Data records
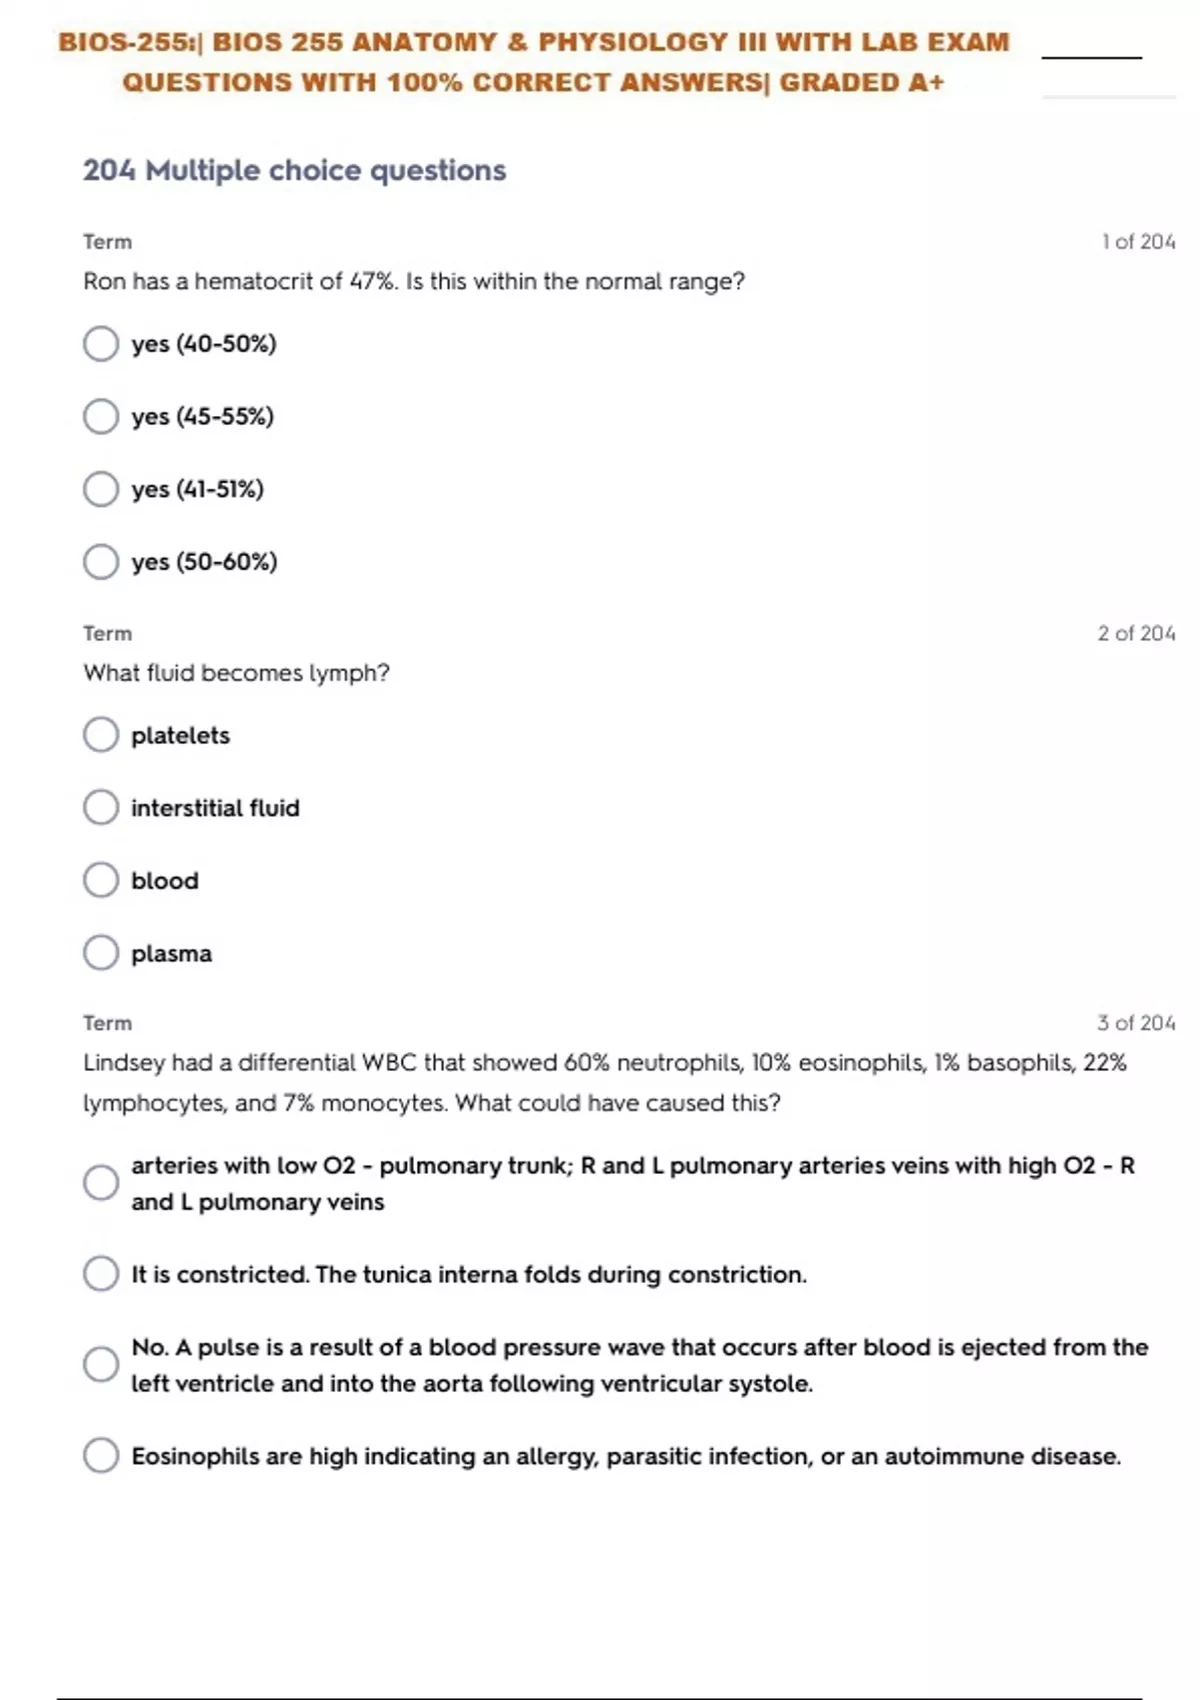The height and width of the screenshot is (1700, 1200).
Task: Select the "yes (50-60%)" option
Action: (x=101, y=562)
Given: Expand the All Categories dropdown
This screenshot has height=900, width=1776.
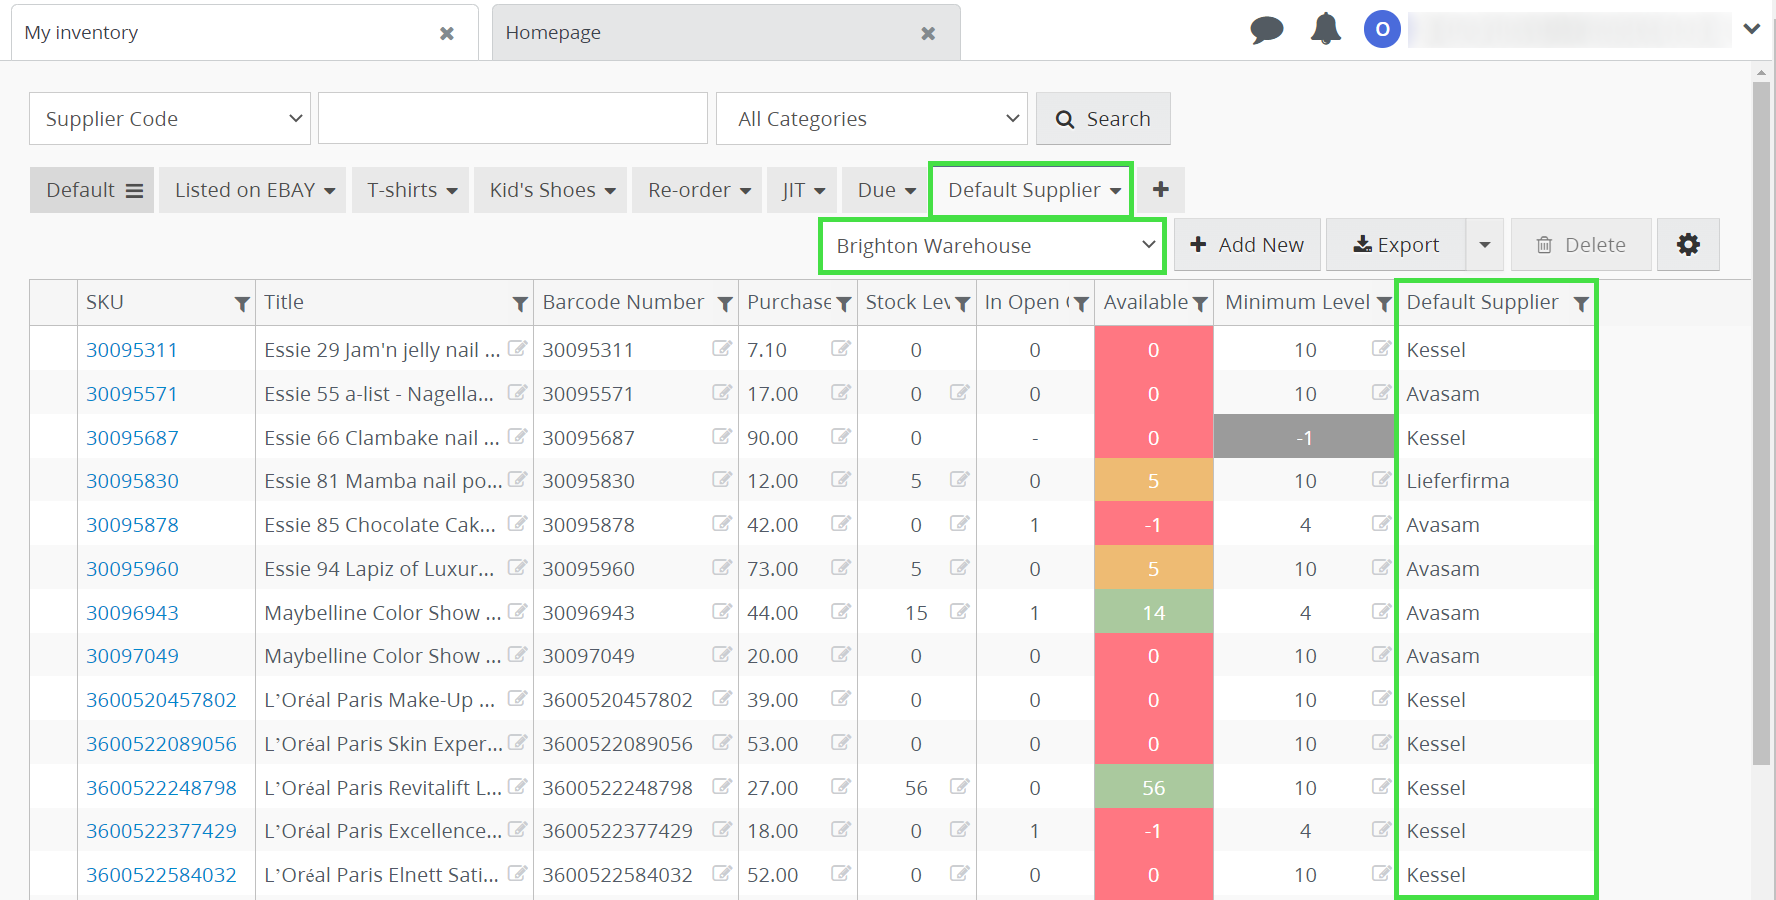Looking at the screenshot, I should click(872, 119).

What this task involves
What is needed is an exact repeat of the lines from the one containing "Given: Expand the All Categories dropdown" through the last line of the records above, both included, with pictures left out.

Response below
Given: Expand the All Categories dropdown
This screenshot has height=900, width=1776.
Looking at the screenshot, I should click(872, 119).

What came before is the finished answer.